Brunyate was called to the bar at Lincoln's Inn in 1894. He married American[4] Bertha Maud Vipond in 1896.
Brunyate began Egyptian government service in 1898, ultimately serving 23 years. He was Legal Adviser from 1903 and it was in this role that he contributed to the drafting of the British Protectorate of 1914.[5]
He was Judicial Adviser from 1916 to 1919, and also acting Financial Adviser from 1917 to 1919. In his advisory role, he exercised such powers as setting the price and controlling distribution of basic commodities, including sugar.[6]
Brunyate was chairman of the eight-member commission on judicial reform established by the British-controlled Egyptian government in March 1917 which became known as the Brunyate Commission.[7] The effect of the commission's 1918 recommendations was to entrench British rule,[8] which met stiff Egyptian resistance. His dismissive response to warnings of a conflagration was that he would "put out the fire by spitting on it".[9]
By 1919, Brunyate was so despised for promoting conversion of the informal protectorate to something akin to colonial rule that he was assessed an assassination risk.[10]
Having fallen ill, Brunyate was replaced later that year and retired from the civil service in 1920.[11]

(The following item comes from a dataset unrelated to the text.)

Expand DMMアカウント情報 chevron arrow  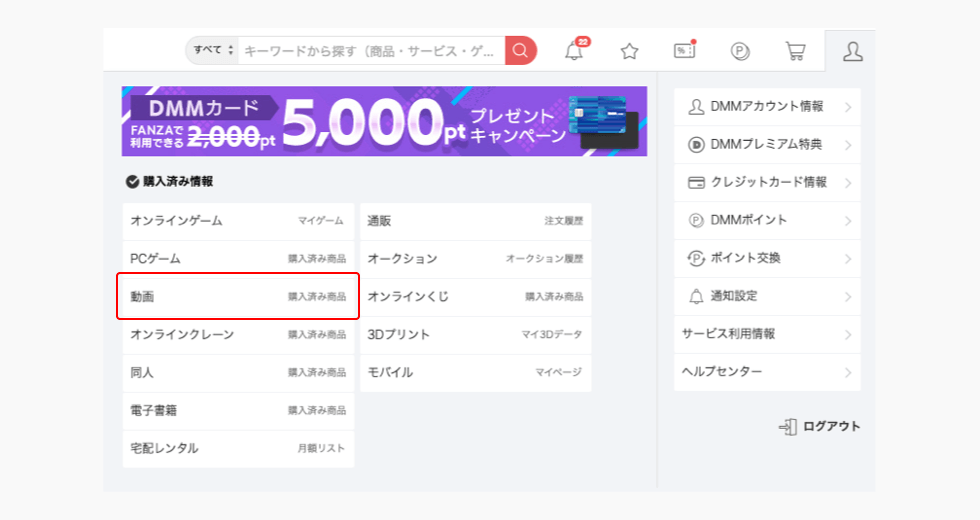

Brunyate received his appointment to the University of Hong Kong from Secretary of State Lord Milner and arrived in Hong Kong in January 1921.[12] The university which came under his care was a young one, having produced its first graduates only four years earlier. It was in a state of serious financial uncertainty so he spent his three years in the role attempting to shore up its meager resources. He was aided at the outset by the fruits of his predecessor Prof. Gregory Jordan's efforts at fund-raising, with over $300,000 coming in from private donors, plus ongoing commitments from others. In his first year, he spread the search for funding further afield, succeeding in establishing numerous scholarships through international sponsors. Though he achieved some considerable success, he was regarded as rigid, remote and forbidding, and lacking the tact and urbanity of manner demanded of the post. He left in February 1924.
Brunyate later took an interest in US law, writing on the subject of the 1930 American Draft Code of Criminal Procedure in 1933.[13]
Brunyate, then Khedivial Counsellor, Ministry of Justice, Egypt, was made a Companion of the Order of St Michael and St George in 1907 and, then Legal Adviser under the Sultanate, Knight Commander in 1916. He was Grand Officer of the Order of the Osmanieh and was conferred the Grand Cordon of the Order of the Nile.
He received a doctor of laws honoris causae from the University of Hong Kong in 1924.[14]